The BGC id is same as the name of the BGC file in the antismash
directory, for example, given a
BGC file xxxx.region001.gbk
, the BGC id is xxxx.region001
.
The spectrum id is same as the scan number in the spectra.mgf
file in the gnps
directory,
for example, given a spectrum in the mgf file with a scan SCANS=1
, the spectrum id is 1
.
If you labelled the mzXML files (input for GNPS) with the strain id, you may need the function extract_mappings_ms_filename_spectrum_id to extract the mappings from mzXML files to the spectrum ids.
For the local
mode, you need to create this file manually and put it in the working directory.
It takes some effort to prepare this file manually, especially when you have a large number of strains.
3. Prepare config file¶
The configuration file nplinker.toml
is required by NPLinker to specify the working directory, mode,
and other settings for the run of NPLinker.
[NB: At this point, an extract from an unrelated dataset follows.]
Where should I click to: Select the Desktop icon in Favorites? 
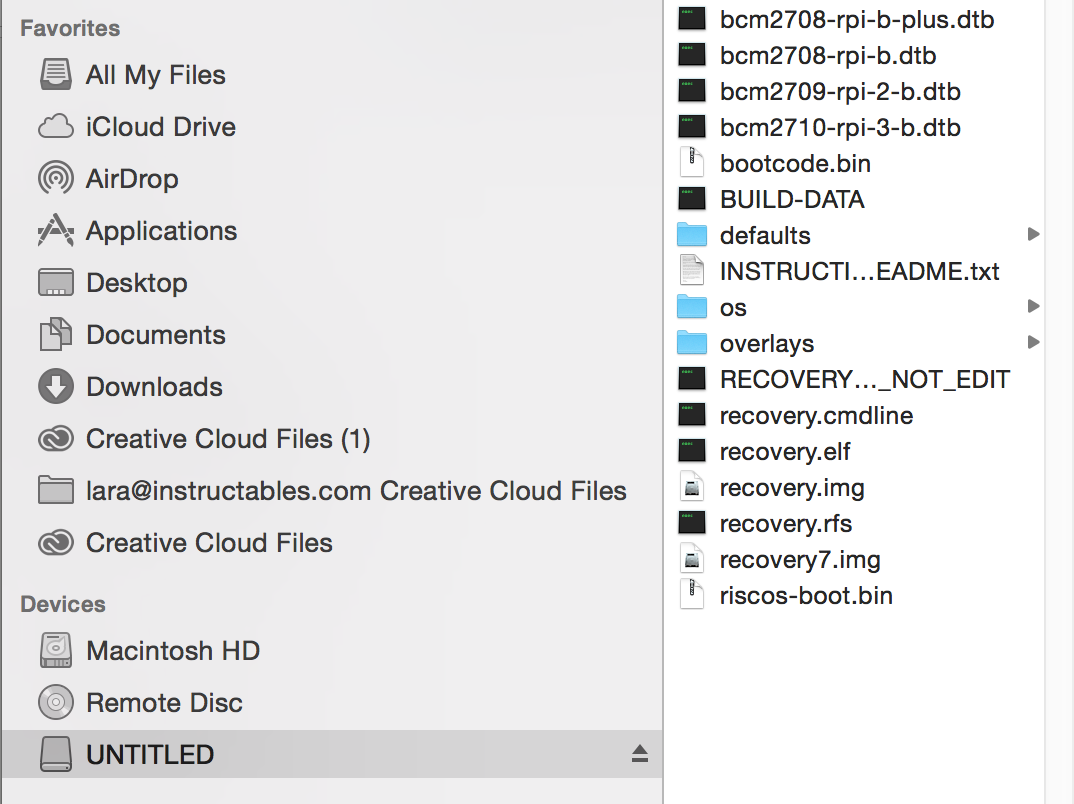point(56,283)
You can put the nplinker.toml
file in any place, but it
is recommended to put it in the working directory created in step 2.
The details of all settings can be found at this page Config File.
To keep it simple, default settings will be used
automatically by NPLinker if you don't set them in your nplinker.toml
config file.
What you need to do is to set the root_dir
and mode
in the nplinker.toml
file.
root_dir = "absolute/path/to/working/directory" # (1)!
mode = "local"
# and other settings you want to override the default settings
- Replace
absolute/path/to/working/directory
with the absolute path to the working directory created in step 2.
root_dir = "absolute/path/to/working/directory" # (1)!
mode = "podp"
podp_id = "podp_id" # (2)!
# and other settings you want to override the default settings
- Replace
absolute/path/to/working/directory
with the absolute path to the working directory created in step 2. - Replace
podp_id
with the identifier of the dataset in the Paired Omics Data Platform (PODP).
4. Run NPLinker¶
Before running NPLinker, make sure your working directory has the correct directory structure and names as described in the Working Directory Structure page.
from nplinker import NPLinker
# create an instance of NPLinker
npl = NPLinker("nplinker.toml") # (1)!
# load data
npl.load_data()
# check loaded data
print(npl.bgcs)
print(npl.gcfs)
print(npl.spectra)
print(npl.mfs)
print(npl.strains)
# compute the links for the first 3 GCFs using metcalf scoring method
link_graph = npl.get_links(npl.gcfs[:3], "metcalf") # (2)!
# get links as a list of tuples
link_graph.links
# get the link data between two objects or entities
link_graph.get_link_data(npl.gcfs[0], npl.spectra[0])
# Save data to a pickle file
npl.save_data("npl.pkl", link_graph)
- Replace
nplinker.toml
with the actual path to your configuration file. - The
get_links
returns a LinkGraph object that represents the calculated links between the GCFs and other entities as a graph.
For more info about the classes and methods, see the API Documentation.